Kellanova’s ‘return to full commercial activity,’ innovation drive volumes higher than expected even as competitors continue to struggle with declines, sluggish recovery

By Elizabeth Crawford

- Last updated on GMT

Source: Kellanova
Source: Kellanova

Related tags Kellanova

Kellanova’s better-than-expected second quarter bucks major trends in the US, where volumes generally have continued to struggle as consumers grapple with inflation and two-plus years of price hikes, thanks in part to the snack-maker’s aggressive rollout of new products and increased brand building, promotions and merchandising, executives said yesterday.

“Industry-wide elasticities continue to be a growth headwind across our retail categories, but our return to full commercial activity, including our launches of innovation reaching shelves during the second quarter led to volume growth in both consumption and shipments in our US retail business,” CEO Steve Cahillane told investors Aug. 1 during the company’s second quarter earnings call.

He added that currently consumers are “so strained,” especially those with household incomes under $100,000 and with children, that “delighting consumers is never more important than it is right now.”

Kellanova rolls out ‘plethora of innovations’

Kellanova is doing this and driving volumes in part by “returning to a full innovation calendar” with a “plethora of innovations launching across every [region] this year, ranging from limited additions to new flavors to amplified wellness credentials to entirely new food platforms,” Cahillane said.

In North America, recent innovations include new flavors of Pringles and Cheez-It, mini Club crackers and Town House FlipSides minis, a new popper format of Pop-Tarts and new bars, including soft baked oat bites under the NutriGrain Power-Fulls line and a Nut Butter & Oat RxBar.

“In the second half, we will be launching Pringles Mingles in North America, our first out-of-the-can launch in the United States in over 15 years. In late Q3, we will be introducing Cheez-it to Europe with a big launch in the UK supported by a full arsenal of sampling, social media and public relations and advertising. We have innovated in away-from-home channels as well, sometimes leveraging those channels to drive consumer awareness,” such as through a partnership with Taco Bell and the launch of Cheez-It Crunchwrap Supreme and big Cheez-It Tostada, Cahillane said.

“This heavy innovation calendar should bring us back to normal levels of net sales contribution from innovation,” he added, noting incremental sales from year-one innovation launches in 2024 should be above 2021 levels, as well as levels in 2022 and 2023 which were both down dramatically from 2021 due to global supply disruptions.

Kellanova is complementing the product launches with a “return to full commercial activity,” including the types of price promotions that ran pre-pandemic, which were mostly put on hold in recent years to counter supply chain challenges, Cahillane added.

Finally, the company is enjoying increased distribution from new shelf resets in the second quarter, he said.

Better-than-expected results raise full-year expectations

The combination of these efforts helped boost Kellanova North America’s organic net sales more than 1% in the second quarter, lapping last year’s revenue growth management actions and lack of merchandising activity, Cahillane said.

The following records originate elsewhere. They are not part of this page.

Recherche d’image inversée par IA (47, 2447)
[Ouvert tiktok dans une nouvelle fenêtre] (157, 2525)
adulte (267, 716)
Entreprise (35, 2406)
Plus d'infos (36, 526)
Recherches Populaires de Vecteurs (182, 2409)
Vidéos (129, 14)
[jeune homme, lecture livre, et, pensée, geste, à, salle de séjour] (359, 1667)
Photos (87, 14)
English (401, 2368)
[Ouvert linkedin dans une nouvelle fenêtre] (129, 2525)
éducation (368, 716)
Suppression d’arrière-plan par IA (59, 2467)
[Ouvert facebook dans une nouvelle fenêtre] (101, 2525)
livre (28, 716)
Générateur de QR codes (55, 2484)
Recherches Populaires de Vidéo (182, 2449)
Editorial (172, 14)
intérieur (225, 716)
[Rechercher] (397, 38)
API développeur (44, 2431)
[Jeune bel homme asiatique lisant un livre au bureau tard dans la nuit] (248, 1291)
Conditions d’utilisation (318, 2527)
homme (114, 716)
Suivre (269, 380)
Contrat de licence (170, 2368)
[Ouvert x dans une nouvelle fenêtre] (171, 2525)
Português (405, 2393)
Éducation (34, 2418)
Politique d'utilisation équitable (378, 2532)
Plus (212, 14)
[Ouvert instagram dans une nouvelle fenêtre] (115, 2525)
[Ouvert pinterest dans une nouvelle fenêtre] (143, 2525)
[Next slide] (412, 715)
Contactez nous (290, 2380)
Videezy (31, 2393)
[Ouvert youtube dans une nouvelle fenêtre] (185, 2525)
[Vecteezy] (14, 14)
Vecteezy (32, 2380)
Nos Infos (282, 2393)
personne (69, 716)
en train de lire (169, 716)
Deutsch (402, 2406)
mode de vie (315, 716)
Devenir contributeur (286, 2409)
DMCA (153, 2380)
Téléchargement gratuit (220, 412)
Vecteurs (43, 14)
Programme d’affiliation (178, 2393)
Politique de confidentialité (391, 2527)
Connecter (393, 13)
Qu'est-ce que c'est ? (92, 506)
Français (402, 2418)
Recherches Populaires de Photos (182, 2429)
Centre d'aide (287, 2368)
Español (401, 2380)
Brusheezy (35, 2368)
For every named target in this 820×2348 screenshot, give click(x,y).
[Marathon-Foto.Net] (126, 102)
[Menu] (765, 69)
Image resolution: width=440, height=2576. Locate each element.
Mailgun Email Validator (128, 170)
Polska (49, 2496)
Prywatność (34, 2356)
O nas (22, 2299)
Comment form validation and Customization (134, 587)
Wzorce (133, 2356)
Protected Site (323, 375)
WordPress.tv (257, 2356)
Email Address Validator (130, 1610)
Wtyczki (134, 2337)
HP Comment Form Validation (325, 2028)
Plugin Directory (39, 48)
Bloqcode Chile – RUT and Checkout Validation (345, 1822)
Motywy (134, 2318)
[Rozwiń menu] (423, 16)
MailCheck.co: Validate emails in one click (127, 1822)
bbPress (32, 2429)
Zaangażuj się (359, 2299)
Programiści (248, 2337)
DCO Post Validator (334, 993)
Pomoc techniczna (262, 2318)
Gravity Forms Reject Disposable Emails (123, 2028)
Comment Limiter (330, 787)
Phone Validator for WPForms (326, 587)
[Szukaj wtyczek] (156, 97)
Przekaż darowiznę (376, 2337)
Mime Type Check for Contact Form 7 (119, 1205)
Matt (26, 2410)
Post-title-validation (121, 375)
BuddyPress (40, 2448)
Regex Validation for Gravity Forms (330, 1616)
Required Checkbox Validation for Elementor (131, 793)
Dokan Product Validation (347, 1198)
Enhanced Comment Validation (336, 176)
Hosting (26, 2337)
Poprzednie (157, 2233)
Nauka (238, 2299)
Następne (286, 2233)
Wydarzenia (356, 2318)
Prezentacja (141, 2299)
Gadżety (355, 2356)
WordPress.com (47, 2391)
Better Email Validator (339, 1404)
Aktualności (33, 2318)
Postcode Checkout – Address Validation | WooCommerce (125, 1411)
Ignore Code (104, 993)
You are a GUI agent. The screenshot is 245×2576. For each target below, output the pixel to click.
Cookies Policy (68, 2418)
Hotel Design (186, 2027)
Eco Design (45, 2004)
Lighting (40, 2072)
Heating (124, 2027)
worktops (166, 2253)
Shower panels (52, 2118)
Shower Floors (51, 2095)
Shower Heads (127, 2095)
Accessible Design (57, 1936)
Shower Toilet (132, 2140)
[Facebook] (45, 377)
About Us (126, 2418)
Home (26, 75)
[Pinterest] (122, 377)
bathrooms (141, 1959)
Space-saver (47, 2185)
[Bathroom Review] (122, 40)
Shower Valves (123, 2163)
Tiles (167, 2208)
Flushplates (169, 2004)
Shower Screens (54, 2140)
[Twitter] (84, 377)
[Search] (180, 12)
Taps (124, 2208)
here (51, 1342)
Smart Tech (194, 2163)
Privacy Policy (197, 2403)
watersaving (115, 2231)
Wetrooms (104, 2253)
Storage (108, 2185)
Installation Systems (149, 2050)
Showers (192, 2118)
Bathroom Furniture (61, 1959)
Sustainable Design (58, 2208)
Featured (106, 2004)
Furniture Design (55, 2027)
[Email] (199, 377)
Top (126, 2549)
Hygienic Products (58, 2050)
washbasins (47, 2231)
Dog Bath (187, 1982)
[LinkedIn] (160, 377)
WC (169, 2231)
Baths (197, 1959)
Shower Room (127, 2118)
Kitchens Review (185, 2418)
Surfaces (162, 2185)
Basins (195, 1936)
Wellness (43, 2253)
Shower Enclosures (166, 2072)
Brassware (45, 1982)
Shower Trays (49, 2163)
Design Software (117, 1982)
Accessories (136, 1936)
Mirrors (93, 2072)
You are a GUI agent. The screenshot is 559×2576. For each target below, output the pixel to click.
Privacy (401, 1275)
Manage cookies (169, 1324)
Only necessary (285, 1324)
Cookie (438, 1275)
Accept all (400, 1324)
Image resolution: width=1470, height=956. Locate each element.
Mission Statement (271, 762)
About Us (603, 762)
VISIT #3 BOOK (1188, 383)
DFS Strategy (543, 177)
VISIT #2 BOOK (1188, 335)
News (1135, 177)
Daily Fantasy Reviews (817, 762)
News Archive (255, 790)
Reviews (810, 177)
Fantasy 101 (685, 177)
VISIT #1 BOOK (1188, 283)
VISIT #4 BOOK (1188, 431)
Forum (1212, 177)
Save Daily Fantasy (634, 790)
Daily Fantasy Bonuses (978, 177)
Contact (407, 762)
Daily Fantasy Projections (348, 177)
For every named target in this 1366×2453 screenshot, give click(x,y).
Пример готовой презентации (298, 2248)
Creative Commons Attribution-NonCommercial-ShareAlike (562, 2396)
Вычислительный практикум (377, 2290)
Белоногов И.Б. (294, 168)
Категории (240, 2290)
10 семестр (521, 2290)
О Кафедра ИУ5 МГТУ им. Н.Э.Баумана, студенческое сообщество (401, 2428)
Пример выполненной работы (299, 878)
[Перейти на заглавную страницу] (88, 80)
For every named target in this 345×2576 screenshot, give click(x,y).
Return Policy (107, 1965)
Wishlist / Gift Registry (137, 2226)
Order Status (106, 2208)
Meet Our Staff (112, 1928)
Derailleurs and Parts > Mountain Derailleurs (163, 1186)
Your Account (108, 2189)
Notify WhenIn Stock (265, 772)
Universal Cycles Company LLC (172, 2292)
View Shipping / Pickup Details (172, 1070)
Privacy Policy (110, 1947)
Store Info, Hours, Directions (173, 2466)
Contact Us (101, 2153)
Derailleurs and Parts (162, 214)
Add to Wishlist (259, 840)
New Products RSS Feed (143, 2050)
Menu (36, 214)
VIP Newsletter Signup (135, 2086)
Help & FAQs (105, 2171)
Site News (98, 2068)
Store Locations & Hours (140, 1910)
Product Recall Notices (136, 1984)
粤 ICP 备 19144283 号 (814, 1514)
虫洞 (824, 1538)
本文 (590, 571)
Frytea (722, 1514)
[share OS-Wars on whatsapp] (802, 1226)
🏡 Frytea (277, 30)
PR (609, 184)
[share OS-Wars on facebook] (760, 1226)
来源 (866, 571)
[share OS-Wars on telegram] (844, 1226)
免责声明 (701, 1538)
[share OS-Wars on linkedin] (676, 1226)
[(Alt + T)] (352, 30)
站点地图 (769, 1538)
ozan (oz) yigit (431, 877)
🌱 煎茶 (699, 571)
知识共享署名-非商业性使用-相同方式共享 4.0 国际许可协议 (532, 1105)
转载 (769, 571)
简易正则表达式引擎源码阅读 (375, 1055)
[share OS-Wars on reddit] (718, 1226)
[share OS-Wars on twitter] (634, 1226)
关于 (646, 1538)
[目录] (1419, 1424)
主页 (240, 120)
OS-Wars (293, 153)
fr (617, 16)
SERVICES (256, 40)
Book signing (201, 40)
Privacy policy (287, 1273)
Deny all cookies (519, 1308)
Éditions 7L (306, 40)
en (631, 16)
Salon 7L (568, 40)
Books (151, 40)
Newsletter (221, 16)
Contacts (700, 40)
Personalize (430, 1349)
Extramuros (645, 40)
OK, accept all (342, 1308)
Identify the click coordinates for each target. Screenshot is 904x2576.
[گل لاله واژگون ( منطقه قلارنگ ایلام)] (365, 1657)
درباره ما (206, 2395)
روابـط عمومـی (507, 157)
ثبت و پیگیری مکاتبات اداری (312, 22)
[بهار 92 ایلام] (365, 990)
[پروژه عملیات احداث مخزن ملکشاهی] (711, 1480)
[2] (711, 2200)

Organic net sales growth for the full company increased 4% in the quarter compared to last year and the adjusted operating profit grew by 16% year-over-year despite a double-digit increase in brand building, added CFO Amit Banati.

These better-than-expected results prompted the company to raise and tighten its full year guidance so that it now expects organic growth of about 3.5% for the full year – up from a previously expected 3%. It also expects earnings per share in a range of $3.65 to $3.75, which is 10 cents higher on each end than previously anticipated.

“For adjusted basis operating profit, we are raising and narrowing the range to $1.875 billion to $1.9 billion, again, primarily reflecting our first half delivery. We continue to expect margin expansion for the year, reaching above 35% for gross margin and about 14% for operating margin, though the year-on-year impacts moderate in second half, mainly because of what we are lapping then,” Banati said.